Project leader: Prof. Dr. Thomas Altmann (Co-ordinator)

Email:

Staff:

  • Dr. Dominic Knoch
  • Dr. Paride Rizzo
  • Dr. Marc Heuermann
  • Dr. Lothar Altschmied (Projekt Coordinator)



The main objective of the AVATARS project is to develop a comprehensive morphogenetic-physiological simulation and visualization model for seed formation in rapeseed (Brassica napus L.) and to uncover genetic and environmental effects on seed viability and germination. The cultivation experiments to be carried out in this work package will provide the material for temporally and spatially resolved multi-omics analyses. Integration of these data will create an interactive environment visualized by advanced virtual and augmented reality.

Forty winter oilseed rape (WOSR) lines, including three core reference lines, Express 617, AV01, and AV02 (derived from the collection of 400 lines provided by NPZi), will be grown in a field-like, fully controlled environment container-based platform in the plant cultivation hall (PKH) at IPK. Two contrasting cultivation regimes will be used in three successive cultivation seasons. One regime is designed to be optimal for seed development and the resulting seed quality, the other detrimental to this process. These contrasting regimes will be defined according to the weather conditions observed during two growth periods at the NPZi nurseries and resulting seed quality data. The plants' growth and physiological status will be regularly monitored through the automated phenotyping platform (PhenoCrane) equipped with various 2D and 3D digital imaging systems for assessment of plant architecture and coloration, canopy features and kinetic chlorophyll fluorescence.

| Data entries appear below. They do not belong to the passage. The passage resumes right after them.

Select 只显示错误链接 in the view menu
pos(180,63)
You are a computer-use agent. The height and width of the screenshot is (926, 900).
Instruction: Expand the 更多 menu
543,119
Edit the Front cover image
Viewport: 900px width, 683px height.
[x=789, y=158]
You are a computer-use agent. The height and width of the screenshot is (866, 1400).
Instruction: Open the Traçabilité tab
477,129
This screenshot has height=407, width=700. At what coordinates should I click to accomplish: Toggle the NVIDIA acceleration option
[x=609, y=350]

To specify the optimal cultivation design, a pilot experiment with a spring-type oilseed rape variety (Campino) was performed in 2020. Plants were grown at different densities until maturity. At four time points after flower initiation, representing different stages of seed development, pods, or developing seeds, were harvested and dissected to test subsequent multi-omics procedures. Plant height, number of side shoots, number of pods, and seed yield per plant were determined at the end of the experiment, and non-invasive analyses are performed on mature seeds.

Since September 2020, the first WOSR cultivation season is conducted in the PKH with five lines subjected to beneficial environmental conditions using weekly adjusted climatization programmes. For hibernation of the plants, containers are placed outdoors in a rainout shelter during the winter months. During the first seven weeks of cultivation, manual phenotyping (BBCH stage, plant height, and rosette diameter) was performed. Seeds of the three core reference lines will be sampled at five developmental stages, dissected into outer and inner cotyledons, seed coat, and radicle. The material will be provided to all partners for detailed -omics analyses (see poster ‘AVATARS: a multi-omics approach to understand seed development of Rapeseed (Brassica napus L.’); mature seeds will be subjected to high-throughput seed phenotyping analyses. In the second and third IPK cultivation seasons, the entire collection of 40 lines will be grown and analysed under the detrimental environmental regime and the beneficial conditions, respectively. High-throughput phenotyping will be performed using the PhenoCrane system. Mature seeds of all lines in both cultivations will be sampled for the high-throughput seed phenotyping analyses, while sampling for another series of detailed structural and -omics analyses at multiple developmental stages will be done for the three core reference lines in the detrimental cultivation regime.

To support a detailed comparison of the molecular physiological states of seeds formed in two PKH experiments and four field environments, samples of five selected AVATARS lines will be taken in the late seed filling phase and analysed for transcript and metabolite patterns. To compare plants cultivated in simulated spring conditions in the PKH with corresponding field-grown plants and to enable the integration of the pre-existing large -omics data sets of the DFG-funded PREDICT project (spring oilseed rape), five selected lines of the PREDICT collection will be integrated in the spring cultivation phases of all three PKH experiments and field seasons. Early vegetative shoot material will be sampled and analysed for transcript and metabolite profiles.